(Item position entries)
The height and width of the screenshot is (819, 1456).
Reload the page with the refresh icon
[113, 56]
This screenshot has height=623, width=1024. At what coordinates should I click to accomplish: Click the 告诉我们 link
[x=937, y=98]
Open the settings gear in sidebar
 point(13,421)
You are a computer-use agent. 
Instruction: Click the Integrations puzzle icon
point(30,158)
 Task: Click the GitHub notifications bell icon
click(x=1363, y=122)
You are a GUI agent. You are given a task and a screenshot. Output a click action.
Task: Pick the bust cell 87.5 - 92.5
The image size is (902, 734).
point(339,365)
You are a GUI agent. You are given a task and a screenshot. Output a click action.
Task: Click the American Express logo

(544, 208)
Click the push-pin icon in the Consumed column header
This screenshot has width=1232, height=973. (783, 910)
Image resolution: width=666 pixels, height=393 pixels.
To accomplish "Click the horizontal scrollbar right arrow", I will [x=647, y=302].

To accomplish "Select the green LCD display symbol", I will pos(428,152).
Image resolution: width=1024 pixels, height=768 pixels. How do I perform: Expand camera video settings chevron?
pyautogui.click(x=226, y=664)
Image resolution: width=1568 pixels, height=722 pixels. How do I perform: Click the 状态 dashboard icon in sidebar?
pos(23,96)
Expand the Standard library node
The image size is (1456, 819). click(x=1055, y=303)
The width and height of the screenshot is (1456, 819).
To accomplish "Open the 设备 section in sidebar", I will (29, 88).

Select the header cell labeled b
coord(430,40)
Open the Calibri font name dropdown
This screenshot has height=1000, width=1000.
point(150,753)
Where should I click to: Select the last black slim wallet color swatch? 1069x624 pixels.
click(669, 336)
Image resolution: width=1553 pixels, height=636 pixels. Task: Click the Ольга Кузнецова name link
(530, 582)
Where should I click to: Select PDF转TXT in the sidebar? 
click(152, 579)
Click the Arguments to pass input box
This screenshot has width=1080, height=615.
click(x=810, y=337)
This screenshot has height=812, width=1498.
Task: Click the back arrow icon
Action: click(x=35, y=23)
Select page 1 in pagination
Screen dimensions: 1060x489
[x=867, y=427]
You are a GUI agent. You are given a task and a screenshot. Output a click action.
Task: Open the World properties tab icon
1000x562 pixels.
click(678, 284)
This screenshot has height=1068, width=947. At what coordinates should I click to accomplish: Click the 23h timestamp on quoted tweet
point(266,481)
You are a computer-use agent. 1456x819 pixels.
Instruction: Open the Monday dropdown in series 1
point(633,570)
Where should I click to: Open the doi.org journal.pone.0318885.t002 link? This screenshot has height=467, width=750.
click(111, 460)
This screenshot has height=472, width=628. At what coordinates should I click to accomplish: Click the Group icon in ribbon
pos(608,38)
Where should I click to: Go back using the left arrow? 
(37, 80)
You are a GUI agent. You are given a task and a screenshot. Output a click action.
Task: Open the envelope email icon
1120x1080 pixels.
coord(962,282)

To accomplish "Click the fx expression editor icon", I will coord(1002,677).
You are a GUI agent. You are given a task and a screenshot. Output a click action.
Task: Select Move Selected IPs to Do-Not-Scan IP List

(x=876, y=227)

* _Stated problem_: Reproduce the listing above with every instance of "sidebar" replaced by "side panel", leaving everything else unchanged.

* _Solution to this task_:
The height and width of the screenshot is (819, 1456).
Reload the page with the refresh icon
[113, 56]
This screenshot has height=623, width=1024. At what coordinates should I click to accomplish: Click the 告诉我们 link
[x=937, y=98]
Open the settings gear in side panel
 point(13,421)
You are a computer-use agent. 
Instruction: Click the Integrations puzzle icon
point(30,158)
 Task: Click the GitHub notifications bell icon
click(x=1363, y=122)
You are a GUI agent. You are given a task and a screenshot. Output a click action.
Task: Pick the bust cell 87.5 - 92.5
The image size is (902, 734).
point(339,365)
You are a GUI agent. You are given a task and a screenshot. Output a click action.
Task: Click the American Express logo

(544, 208)
Click the push-pin icon in the Consumed column header
This screenshot has width=1232, height=973. (783, 910)
Image resolution: width=666 pixels, height=393 pixels.
To accomplish "Click the horizontal scrollbar right arrow", I will [x=647, y=302].

To accomplish "Select the green LCD display symbol", I will pos(428,152).
Image resolution: width=1024 pixels, height=768 pixels. How do I perform: Expand camera video settings chevron?
pyautogui.click(x=226, y=664)
Image resolution: width=1568 pixels, height=722 pixels. How do I perform: Click the 状态 dashboard icon in side panel?
pos(23,96)
Expand the Standard library node
The image size is (1456, 819). click(x=1055, y=303)
The width and height of the screenshot is (1456, 819).
To accomplish "Open the 设备 section in side panel", I will (29, 88).

Select the header cell labeled b
coord(430,40)
Open the Calibri font name dropdown
This screenshot has height=1000, width=1000.
point(150,753)
Where should I click to: Select the last black slim wallet color swatch? 1069x624 pixels.
click(669, 336)
Image resolution: width=1553 pixels, height=636 pixels. Task: Click the Ольга Кузнецова name link
(530, 582)
Where should I click to: Select PDF转TXT in the side panel? 
click(152, 579)
Click the Arguments to pass input box
This screenshot has width=1080, height=615.
click(x=810, y=337)
This screenshot has height=812, width=1498.
Task: Click the back arrow icon
Action: click(x=35, y=23)
Select page 1 in pagination
Screen dimensions: 1060x489
[x=867, y=427]
You are a GUI agent. You are given a task and a screenshot. Output a click action.
Task: Open the World properties tab icon
1000x562 pixels.
click(678, 284)
This screenshot has height=1068, width=947. At what coordinates should I click to accomplish: Click the 23h timestamp on quoted tweet
point(266,481)
You are a computer-use agent. 1456x819 pixels.
Instruction: Open the Monday dropdown in series 1
point(633,570)
Where should I click to: Open the doi.org journal.pone.0318885.t002 link? This screenshot has height=467, width=750.
click(111, 460)
This screenshot has height=472, width=628. At what coordinates should I click to accomplish: Click the Group icon in ribbon
pos(608,38)
Where should I click to: Go back using the left arrow? 
(37, 80)
You are a GUI agent. You are given a task and a screenshot. Output a click action.
Task: Open the envelope email icon
1120x1080 pixels.
coord(962,282)

To accomplish "Click the fx expression editor icon", I will coord(1002,677).
You are a GUI agent. You are given a task and a screenshot. Output a click action.
Task: Select Move Selected IPs to Do-Not-Scan IP List

(x=876, y=227)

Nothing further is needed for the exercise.